“是我同意的。”这个苦果真不好尝,她以为她不会嫉妒,她以为只要瑜乔不住在这里,他们做什么她部可以眼不见为静。
    原来冷眼旁观这么难,她错在太高估自己,她根本不是一个度量大的女人。
    “小琐嫂嫂,这就是你不对,怎么可以同意这样的事?唯今之计就是反悔。”
    “我不能反悔。”大吵大闹、泼妇骂街不是她做得来的。
    “我找鲁斯哥哥想办法,也许他能替你找个下台阶,不然就叫鲁斯哥哥传话给大哥,叫他不要做得太过分,问他是不是直接要搬到奥克兰住了。”
    “我怕会弄巧成拙。”
    “不会啦!弄巧成拙的结局可是抛妻弃子,不是闹着玩的,大哥会评估的。”樊奕晴拍胸脯保证一切交到她手上、她会全部搞定。

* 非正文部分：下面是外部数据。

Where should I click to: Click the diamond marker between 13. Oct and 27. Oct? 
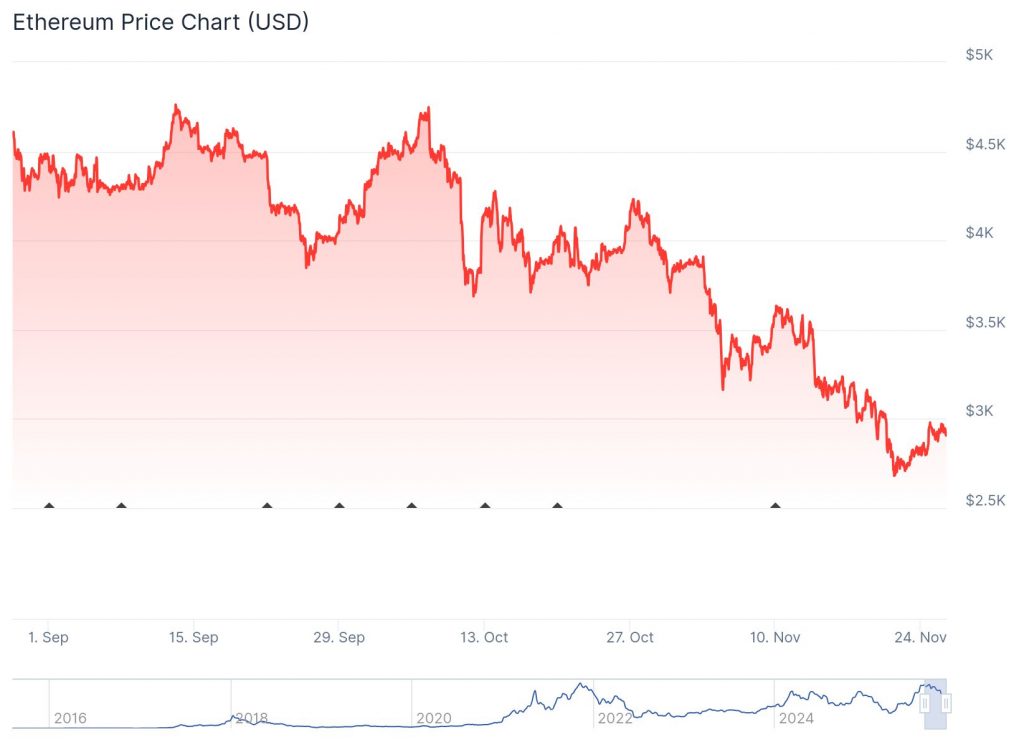pos(557,506)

    “鲁斯医师明天就要走了,这个要求会不会大为难他?”永远为别人着想的索琐,忧心太麻烦鲁斯。
    “我就是要为难鲁斯哥哥,让他有事可做就能留住他了。”樊奕晴也有私心,让鲁斯多留一天她成功的希望自然大些,这是她的如意算盘。
    为了证明自己不是说大话,樊奕晴走回鲁斯睡的客房敲敲房门,鲁斯穿着睡衣开门,一见是樊奕晴,神色慌张,吞吞吐吐地道:“有……什么……事?”
    樊奕晴在心里窃笑,没想到自己还颇具影响力的。“我是为大哥和小琐嫂嫂的事来拜托你的。”
    鲁斯挡在门口。“哪方面的事?”
    “我们进去再谈。”樊奕晴推开他,迳自进房。
    “这么晚了,孤男寡女同处一室不合礼教。”鲁斯道。
    “现在又不是维多利亚女王时代,我是女孩子都不怕人言可畏了,你是大男人怕什么?”
    “总是不好。”
    “我相信你是君子,除非你不相信我。”她不慌不忙的将门关上。
    “你是小妹妹,能带来什么伤害?”他强自镇定。
    “放心啦,我不会吃了你。”
    “说吧!有什么事我可以效劳的。”
    “我刚才正要回房睡觉时,看见小琐嫂嫂一个人站在花园里望月兴叹。大哥也不知怎么回事,一个月有三分之二的时间在瑜乔姐姐那里,如果真要享齐人之福。是不是也要公平点?”奕晴劈哩咱啦说了一大串。
    “享什么齐……什么福?”外国人哪懂成语。
    “就是娶两个太太,左拥右抱的意思。”
    “这是小琐同意的,也是她提出的,我们实在没有立场管这件事。”
    “管这件事要有什么立场?我偏偏管定了。谁说做错事不能后悔的?”纠正错误比承认错误更重要。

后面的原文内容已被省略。